- Исходный текст -

Еще не успело обозначиться хмурое октябрьское утро, когда казаки, перепрыгивая через рвы и сползая по насыпям, как дикие кошки, незаметно окружали неприятельский стан… Там было тихо, словно поклонники пророка все вымерли: ни оклика, ни шороха. Вот всползли казаки ли последнюю насыпь, разом, по знаку атамана, выпрямились, взмахнули саблями – и остолбенели: лагерь оказался пуст, ни единого турка, лишь голодные собаки где-то грызлись за покинутую кость… «В уторопь» пустились казаки за турками, настигли их у самого моря, когда они садились на суда, и «в припор ружья» открыли по ним беглый огонь. В суматохе враги спешили поскорее уплыть, причем теснились, топтали, топили друг друга и погибали; казаки, столкнув последних в воду, схватили большое султанское знамя да шесть малых знамен; бόльшая часть осадной артиллерии, которую не успели нагрузить, также им досталась.

- Описание задания -
Соответствуют ли исходному тексту утверждения: (a) казаки застали турок спящими в лагере; (b) казаки догнали турок у моря, когда те садились на суда; (c) турки успели погрузить на суда всю осадную артиллерию? На каждое ответьте «да» или «нет» и приведите дословную цитату из текста, которая это решает. Строки здесь никакой роли не играют.

- Исходные данные -

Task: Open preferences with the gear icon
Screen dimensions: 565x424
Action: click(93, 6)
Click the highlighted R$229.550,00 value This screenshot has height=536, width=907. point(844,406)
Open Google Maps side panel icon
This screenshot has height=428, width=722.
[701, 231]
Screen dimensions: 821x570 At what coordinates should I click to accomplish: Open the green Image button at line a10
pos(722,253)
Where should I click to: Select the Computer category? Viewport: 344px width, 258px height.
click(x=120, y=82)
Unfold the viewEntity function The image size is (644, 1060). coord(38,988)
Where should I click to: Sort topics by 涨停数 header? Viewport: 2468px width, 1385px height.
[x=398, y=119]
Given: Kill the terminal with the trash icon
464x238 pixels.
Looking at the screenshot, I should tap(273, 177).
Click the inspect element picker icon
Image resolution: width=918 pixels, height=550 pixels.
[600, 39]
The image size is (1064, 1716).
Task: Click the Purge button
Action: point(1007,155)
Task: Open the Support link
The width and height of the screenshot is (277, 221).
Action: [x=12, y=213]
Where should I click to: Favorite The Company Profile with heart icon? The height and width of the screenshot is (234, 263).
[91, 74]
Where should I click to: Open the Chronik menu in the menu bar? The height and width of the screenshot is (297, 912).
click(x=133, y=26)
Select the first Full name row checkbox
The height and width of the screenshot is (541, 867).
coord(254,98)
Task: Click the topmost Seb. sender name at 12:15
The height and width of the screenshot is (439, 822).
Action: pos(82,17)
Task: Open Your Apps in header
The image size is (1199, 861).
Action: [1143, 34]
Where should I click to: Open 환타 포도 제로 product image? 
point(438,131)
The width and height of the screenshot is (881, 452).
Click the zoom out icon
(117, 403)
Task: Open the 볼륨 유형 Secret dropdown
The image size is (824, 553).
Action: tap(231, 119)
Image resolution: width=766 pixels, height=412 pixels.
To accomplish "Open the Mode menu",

- Ответ на задание -
(a) Нет: «лагерь оказался пуст, ни единого турка».
(b) Да: «настигли их у самого моря, когда они садились на суда».
(c) Нет: «бόльшая часть осадной артиллерии, которую не успели нагрузить, также им досталась».